SET PROBLEM: In the blog post about John Irving's new novel, which Irving book does the writer call a personal favorite?

--- begin PAGE EXCERPT ---

52% intelligent. 9% modest. More monkey than bear.

Thursday, August 18, 2005

We didn’t get wet, we didn’t dare

Good news and bad news.

The good news is that one of my favourite authors, John Irving, has just published a new book: "Until I Find You". It's a nice juicy big one too, coming in at over 800 pages.

Usually this would be cause for a great celebration and a period of withdrawal as I retreat from society to read this book in a single sitting.

Alas, then that the bad news is that it has universally been hailed as crap.

"Whoever first told John Irving that he was the Dickens of his day did him great damage. His talent isn't a torrent but a stream which needs careful damming if it is to build up the proper pressure. When it meanders as sluggishly as this, his limitations bob up becalmed." [the Guardian]

"Subtlety of every sort is abolished; if there is the remotest chance of the reader not following an insinuation or plot turn, Irving will devote the subsequent paragraph to its explication. That most reliable indicator of crudeness of thought, the exclamation mark, is to be found in abundance....one sobs with despair at the thought of a sequel" [The Sunday Times]

Truth be told, I've not been overly impressed with his last two books. "A Widow For One Year" took me a long while to get hooked, and "The Fourth Hand" (lacrosse playing, frozen dog turd flicker aside) left me cold. Some of his books are majestic though. If you haven't read any, I would heartily recommend that you immerse yourself into something like "The Cider House Rules" (although don't bother with the film), "A Son of the Circus" or (my favourite) "A Prayer for Owen Meany".

So yes, I will be buying this doorstopper of a book at the weekend and giving it a go based entirely on the author's past glories and a desire to make up my own mind about it. Look out for a review within a week if it's any good, and in about 12 months if it's not.

Actually, it's pouring with rain here tonight, and I'm filled with a desire to curl up in bed and read a book, so I think that's just what I'm going to do.

nighty-night kids.

6 Comments:

  • At 11:39 pm, Blogger Tom said…

    F*ck the critics. I'm not telling you anything that you do not already know, but in the final analysis you have to make up your own mind.

    I have not read any John Irving whatsoever, so cannot comment on his merits or otherwise, but I automatically buy every new Stephen King book that comes out based on his past glories. Sometimes he has lived up to his reputation, sometimes not. With the last couple of "Dark Tower" novels he has been on a roll.

     
  • At 12:35 am, Blogger Ka said…

    I actually kinda' liked The Fourth Hand. A bit odd and self-gratifying at times, but a very interesting concept and the guy can turn a phrase.

    Good luck with this one.

     
  • At 5:28 am, Blogger Aravis said…

    I'm with Tom; I never pay any attention to the critics. I usually disagree with them.

    I hope you enjoy this new book!

    (note the "crude" exclamation)

     
  • At 10:42 am, Blogger adem said…

    I must say that I'd never heard of him until about a month ago when he did an interview in 'The Independant'.

    It was all about how he never knew his father and how he had a deep rooted longing to find him and gain reaffirmation.

--- end PAGE EXCERPT ---
--- begin DATA BLOCK ---

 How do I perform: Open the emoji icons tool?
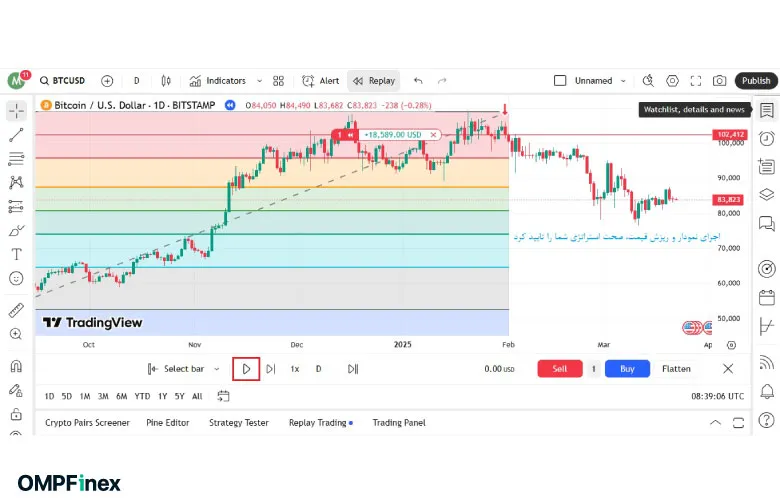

--- end DATA BLOCK ---

FINAL RESULT: "A Prayer for Owen Meany"